◆ Passage provided:

The Penal Code of Japan: Sex without consent isn’t rape? -Talk event with the first incorporated sexual assault survivors' organisation in Japan-
11 July 2018, London
In June last year (2017), the Penal Code regarding sex crimes in Japan was reformed significantly for the first time in 110 years. While this is a big step forward, many problems remain. For example, the reform did not abolish the clause that requires the use of “violence or intimidation” by the perpetrator - and the need for the victim to present evidence that they resisted fiercely - to establish a rape case. The concept of ‘consent’ remains absent from the law. Moreover, the statue of limitation prevents those who were sexually abused as children from pressing charges due to the statute of limitation; and it remains difficult to get sexual violence between partners recognised as a crime.
Spring, the first incorporated sexual assault survivors' organisation in Japan, is working hard to resolve these issues. They started Believe Campaign in 2016 with three other organisations - Tomorrow Girls Troop, Shiawase Namida, and Chabujo - to push for the reform, lobbying politicians, organising public events, and starting online campaigns and a petition (which was signed by over 50,000 people before they handed it over to the Minister of Justice). Their campaign was covered by major Japanese media outlets on several occasions.
Together with a group of journalists, clinical psychologists, and lawyers, members of Spring are visiting the UK to get some inspiration about how things can be improved in Japan in terms of legal reform, support systems, and social change. We've decided to hold this event to introduce Spring's work in Japan, to talk about the reality of sexual violence in Japan and the people working hard trying to change it, and to exchange ideas about how to realise a better world for everyone including survivors of sexual violence.
15:10~16:00 Q&A and discussion with the audience
Members of Spring, as well as others on the tour (lawyers, journalists, and clinical psychologists from Japan) will hold a discussion with the audience.

◆ Given data:
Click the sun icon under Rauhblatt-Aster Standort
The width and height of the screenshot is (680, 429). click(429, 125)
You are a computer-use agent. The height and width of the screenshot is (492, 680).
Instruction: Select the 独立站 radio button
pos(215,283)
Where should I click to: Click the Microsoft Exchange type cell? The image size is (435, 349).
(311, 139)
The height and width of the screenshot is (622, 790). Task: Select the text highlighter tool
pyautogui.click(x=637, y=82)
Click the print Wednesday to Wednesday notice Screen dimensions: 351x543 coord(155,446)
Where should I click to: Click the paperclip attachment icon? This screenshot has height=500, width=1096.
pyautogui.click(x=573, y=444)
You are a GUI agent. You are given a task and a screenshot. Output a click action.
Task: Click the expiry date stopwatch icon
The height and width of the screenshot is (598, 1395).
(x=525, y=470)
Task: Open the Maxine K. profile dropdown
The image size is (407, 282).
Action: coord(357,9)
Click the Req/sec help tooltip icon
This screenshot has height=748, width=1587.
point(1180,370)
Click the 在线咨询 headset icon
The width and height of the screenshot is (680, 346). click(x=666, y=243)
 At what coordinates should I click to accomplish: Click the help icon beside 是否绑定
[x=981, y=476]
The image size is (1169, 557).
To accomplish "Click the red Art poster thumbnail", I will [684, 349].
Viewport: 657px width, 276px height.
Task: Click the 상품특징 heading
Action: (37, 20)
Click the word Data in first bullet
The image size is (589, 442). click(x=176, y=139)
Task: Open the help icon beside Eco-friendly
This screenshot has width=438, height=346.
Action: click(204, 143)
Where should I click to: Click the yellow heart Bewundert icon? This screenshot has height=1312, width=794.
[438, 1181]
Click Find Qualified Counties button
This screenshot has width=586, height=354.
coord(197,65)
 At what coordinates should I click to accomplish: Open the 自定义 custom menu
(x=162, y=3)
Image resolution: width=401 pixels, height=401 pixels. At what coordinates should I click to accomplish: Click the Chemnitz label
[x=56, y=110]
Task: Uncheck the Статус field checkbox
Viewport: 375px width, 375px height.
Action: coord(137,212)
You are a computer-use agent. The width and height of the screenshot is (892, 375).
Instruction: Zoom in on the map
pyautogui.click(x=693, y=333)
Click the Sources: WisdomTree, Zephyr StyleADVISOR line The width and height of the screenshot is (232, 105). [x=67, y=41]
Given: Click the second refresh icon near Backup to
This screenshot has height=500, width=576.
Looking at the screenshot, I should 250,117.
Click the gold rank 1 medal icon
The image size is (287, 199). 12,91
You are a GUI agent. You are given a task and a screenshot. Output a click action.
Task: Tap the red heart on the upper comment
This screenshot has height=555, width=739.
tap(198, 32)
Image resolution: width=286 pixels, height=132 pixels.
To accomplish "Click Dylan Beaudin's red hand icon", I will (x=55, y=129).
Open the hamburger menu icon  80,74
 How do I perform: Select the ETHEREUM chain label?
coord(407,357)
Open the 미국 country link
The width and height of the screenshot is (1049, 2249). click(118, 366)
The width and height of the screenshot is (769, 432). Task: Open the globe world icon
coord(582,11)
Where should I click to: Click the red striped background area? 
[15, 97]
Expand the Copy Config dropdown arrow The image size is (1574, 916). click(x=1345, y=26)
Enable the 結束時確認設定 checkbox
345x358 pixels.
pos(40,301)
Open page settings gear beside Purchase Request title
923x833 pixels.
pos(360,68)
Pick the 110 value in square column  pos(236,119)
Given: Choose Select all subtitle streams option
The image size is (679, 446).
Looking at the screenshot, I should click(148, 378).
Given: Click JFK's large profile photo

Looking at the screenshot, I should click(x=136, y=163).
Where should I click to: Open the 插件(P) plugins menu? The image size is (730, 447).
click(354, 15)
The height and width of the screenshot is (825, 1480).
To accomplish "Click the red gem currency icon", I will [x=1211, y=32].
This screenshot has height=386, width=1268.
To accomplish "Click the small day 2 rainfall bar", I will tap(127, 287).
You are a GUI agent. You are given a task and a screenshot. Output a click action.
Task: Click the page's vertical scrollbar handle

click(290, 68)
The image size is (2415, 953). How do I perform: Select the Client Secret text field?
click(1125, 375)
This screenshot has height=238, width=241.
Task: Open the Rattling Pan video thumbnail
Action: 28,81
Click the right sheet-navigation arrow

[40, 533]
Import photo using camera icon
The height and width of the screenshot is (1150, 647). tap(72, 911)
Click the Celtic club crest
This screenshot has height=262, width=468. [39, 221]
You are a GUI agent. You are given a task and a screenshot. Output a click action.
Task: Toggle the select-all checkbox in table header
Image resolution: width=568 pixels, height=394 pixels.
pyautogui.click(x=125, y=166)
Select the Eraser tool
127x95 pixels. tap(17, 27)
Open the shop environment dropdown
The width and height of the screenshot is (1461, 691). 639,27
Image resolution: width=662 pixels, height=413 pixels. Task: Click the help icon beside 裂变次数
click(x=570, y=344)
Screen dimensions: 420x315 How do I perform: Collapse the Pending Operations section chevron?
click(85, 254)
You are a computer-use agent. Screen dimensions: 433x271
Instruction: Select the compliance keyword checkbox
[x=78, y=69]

◆ Set of tasks:
(A) Quote the event announcement from "The Penal Code of" up to and including "as a crime.".
(B) Answer these questions using the event announcement:
(i) In what month and year was the Penal Code regarding sex crimes in Japan reformed?
(ii) In what year did Spring start Believe Campaign?
(iii) How many people signed the petition before it was handed to the Minister of Justice?
The material that comes after the event announcement was taken from a separate source.

◆ Outputs for the tasks:
(A)
The Penal Code of Japan: Sex without consent isn’t rape? -Talk event with the first incorporated sexual assault survivors' organisation in Japan-
11 July 2018, London
In June last year (2017), the Penal Code regarding sex crimes in Japan was reformed significantly for the first time in 110 years. While this is a big step forward, many problems remain. For example, the reform did not abolish the clause that requires the use of “violence or intimidation” by the perpetrator - and the need for the victim to present evidence that they resisted fiercely - to establish a rape case. The concept of ‘consent’ remains absent from the law. Moreover, the statue of limitation prevents those who were sexually abused as children from pressing charges due to the statute of limitation; and it remains difficult to get sexual violence between partners recognised as a crime.

(B)
(i) June 2017
(ii) 2016
(iii) Over 50,000 people